Grouping with tuple deduplication

If you want to group your tuples and get rid of duplicates in your data, you can configure your application easily to do so.

About this task

Enable file name or tuple attributes grouping and tuple deduplication.

Procedure

  1. In the file <PathToYourApplication>/config/config.cfg, find the ite.businessLogic.group parameter description
  2. To enable the grouping function, set the parameter to on as follows: ite.businessLogic.group=on

  3. In the file <PathToYourApplication>/config/config.cfg, find the ite.businessLogic.transformation.tupleGroupSplit and the ite.ingest.fileGroupSplit parameter descriptions

  4. For grouping based on file names set the parameters as follows: ite.ingest.fileGroupSplit=on and ite.businessLogic.transformation.tupleGroupSplit=off, or for grouping based on tuple attributes set the parameters as follows: ite.ingest.fileGroupSplit=off and ite.businessLogic.transformation.tupleGroupSplit=on

  5. In the file <PathToYourApplication>/config/config.cfg, find the ite.businessLogic.group.deduplication parameter description

  6. To turn on the duplicate detection, set the parameter to on: ite.businessLogic.group.deduplication=on

  7. In the file <PathToYourApplication>/config/config.cfg, find the ite.businessLogic.group.deduplication.timeToKeep parameter description

  8. To review the tuple data of three days when detecting duplicates, set the parameter as follows: ite.businessLogic.group.deduplication.timeToKeep=3d

  9. In the file <PathToYourApplication>/config/config.cfg, find ite.businessLogic.group.deduplication.probability parameter description

  10. Set the acceptable false positives rate to the wanted value, for example one in a million records: ite.businessLogic.group.deduplication.probability=0.000001

Remember that the BloomFilter used to detect duplicates in your data records needs to know the expected number of records per day. This information is configured in the group configuration file, which by default is in <PathToYourApplication>/config/groups.cfg.
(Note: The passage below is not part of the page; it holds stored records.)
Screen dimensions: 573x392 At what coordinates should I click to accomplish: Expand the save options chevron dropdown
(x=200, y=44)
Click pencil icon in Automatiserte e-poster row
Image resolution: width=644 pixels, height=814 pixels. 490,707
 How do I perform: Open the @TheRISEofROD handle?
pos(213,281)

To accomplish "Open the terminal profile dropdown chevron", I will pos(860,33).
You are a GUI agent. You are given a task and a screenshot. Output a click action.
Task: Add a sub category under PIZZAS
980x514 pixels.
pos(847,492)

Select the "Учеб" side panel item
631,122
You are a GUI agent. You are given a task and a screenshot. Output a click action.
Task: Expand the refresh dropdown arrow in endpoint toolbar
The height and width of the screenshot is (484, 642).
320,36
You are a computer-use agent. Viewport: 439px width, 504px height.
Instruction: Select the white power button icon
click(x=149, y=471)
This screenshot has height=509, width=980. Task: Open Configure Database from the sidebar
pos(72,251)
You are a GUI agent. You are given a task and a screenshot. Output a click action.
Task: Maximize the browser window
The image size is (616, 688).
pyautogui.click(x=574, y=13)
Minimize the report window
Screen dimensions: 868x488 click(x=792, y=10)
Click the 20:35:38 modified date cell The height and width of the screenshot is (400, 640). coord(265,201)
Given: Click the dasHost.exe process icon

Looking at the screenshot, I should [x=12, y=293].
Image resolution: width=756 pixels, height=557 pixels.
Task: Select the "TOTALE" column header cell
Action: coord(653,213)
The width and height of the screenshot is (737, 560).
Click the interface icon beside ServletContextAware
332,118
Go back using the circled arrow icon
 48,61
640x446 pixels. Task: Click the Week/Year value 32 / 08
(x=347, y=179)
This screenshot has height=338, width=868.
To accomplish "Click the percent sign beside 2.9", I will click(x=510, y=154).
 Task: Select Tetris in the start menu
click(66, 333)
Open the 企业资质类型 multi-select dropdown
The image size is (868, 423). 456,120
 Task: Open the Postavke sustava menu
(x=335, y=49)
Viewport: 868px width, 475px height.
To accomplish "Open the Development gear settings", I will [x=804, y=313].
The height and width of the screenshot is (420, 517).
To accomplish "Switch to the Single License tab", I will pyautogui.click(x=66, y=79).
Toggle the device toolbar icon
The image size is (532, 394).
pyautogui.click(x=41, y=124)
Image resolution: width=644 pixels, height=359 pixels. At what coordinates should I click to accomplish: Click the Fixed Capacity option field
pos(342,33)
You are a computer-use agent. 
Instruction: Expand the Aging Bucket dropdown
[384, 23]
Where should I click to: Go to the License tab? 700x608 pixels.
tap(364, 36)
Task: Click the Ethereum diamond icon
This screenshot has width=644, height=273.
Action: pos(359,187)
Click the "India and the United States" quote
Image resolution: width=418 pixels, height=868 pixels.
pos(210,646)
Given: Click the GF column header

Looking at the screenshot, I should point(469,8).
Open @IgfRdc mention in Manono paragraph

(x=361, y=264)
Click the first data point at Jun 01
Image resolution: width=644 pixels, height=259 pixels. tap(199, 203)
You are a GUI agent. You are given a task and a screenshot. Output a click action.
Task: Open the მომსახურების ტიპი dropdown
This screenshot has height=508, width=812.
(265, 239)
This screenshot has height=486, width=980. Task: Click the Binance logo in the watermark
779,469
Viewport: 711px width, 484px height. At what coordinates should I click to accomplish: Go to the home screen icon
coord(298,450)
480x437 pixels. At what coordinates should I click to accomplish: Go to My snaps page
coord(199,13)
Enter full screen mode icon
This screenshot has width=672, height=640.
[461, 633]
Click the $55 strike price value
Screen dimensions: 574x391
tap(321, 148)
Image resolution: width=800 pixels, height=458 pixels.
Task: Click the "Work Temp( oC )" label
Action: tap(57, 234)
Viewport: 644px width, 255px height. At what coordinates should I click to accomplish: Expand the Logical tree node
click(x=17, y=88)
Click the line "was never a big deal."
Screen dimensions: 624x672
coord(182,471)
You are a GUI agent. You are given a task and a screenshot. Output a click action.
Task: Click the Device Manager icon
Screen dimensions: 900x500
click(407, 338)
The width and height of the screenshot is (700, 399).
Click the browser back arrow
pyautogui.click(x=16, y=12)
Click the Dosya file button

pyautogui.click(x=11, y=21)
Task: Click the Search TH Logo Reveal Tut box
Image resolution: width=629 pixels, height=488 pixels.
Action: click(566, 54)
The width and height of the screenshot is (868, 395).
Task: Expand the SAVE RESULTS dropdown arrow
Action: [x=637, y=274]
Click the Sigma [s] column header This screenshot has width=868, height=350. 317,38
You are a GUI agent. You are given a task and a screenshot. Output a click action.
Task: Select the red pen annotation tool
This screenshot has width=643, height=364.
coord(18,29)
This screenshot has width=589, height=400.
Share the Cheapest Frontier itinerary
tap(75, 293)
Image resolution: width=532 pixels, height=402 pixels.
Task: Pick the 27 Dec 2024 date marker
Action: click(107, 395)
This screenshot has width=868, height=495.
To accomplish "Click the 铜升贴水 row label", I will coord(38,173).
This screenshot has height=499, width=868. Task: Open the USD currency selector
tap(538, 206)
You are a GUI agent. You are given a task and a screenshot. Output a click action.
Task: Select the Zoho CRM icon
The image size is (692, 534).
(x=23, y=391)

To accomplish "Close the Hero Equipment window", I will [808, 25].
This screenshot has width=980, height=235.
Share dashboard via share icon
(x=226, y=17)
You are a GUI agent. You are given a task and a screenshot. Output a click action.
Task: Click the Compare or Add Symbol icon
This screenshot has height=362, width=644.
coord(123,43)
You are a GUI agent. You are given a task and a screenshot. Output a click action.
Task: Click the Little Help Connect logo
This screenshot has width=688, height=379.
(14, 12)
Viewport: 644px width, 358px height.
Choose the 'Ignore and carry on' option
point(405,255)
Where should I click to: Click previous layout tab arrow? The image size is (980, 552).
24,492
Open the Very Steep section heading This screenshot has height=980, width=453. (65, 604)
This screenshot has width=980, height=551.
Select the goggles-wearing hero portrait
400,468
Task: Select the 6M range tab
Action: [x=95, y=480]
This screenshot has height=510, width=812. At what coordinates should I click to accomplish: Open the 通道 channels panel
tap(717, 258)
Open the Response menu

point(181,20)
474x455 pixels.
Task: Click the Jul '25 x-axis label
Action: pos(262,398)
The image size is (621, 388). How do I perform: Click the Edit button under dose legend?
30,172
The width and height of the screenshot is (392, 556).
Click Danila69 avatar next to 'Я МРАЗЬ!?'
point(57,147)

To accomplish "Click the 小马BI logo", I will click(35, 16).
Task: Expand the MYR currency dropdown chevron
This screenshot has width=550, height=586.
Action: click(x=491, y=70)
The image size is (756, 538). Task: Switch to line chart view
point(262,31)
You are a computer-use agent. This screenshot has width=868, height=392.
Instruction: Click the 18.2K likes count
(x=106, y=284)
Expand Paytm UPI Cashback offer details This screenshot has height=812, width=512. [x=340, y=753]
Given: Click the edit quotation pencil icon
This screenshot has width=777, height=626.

For grouping based on tuple attributes, you implement your custom business logic in the <namespace>.chainprocessor.transfomer.custom::DataProcessor composite. The logic must produce a destination group ID in the groupID SPL output attribute. The groupID is a 2 digits rstring attribute that supports the range 00 - 99. The default groupID value is 00. If you set the groupID to an unknown value, then the Processing Element is going to shut down.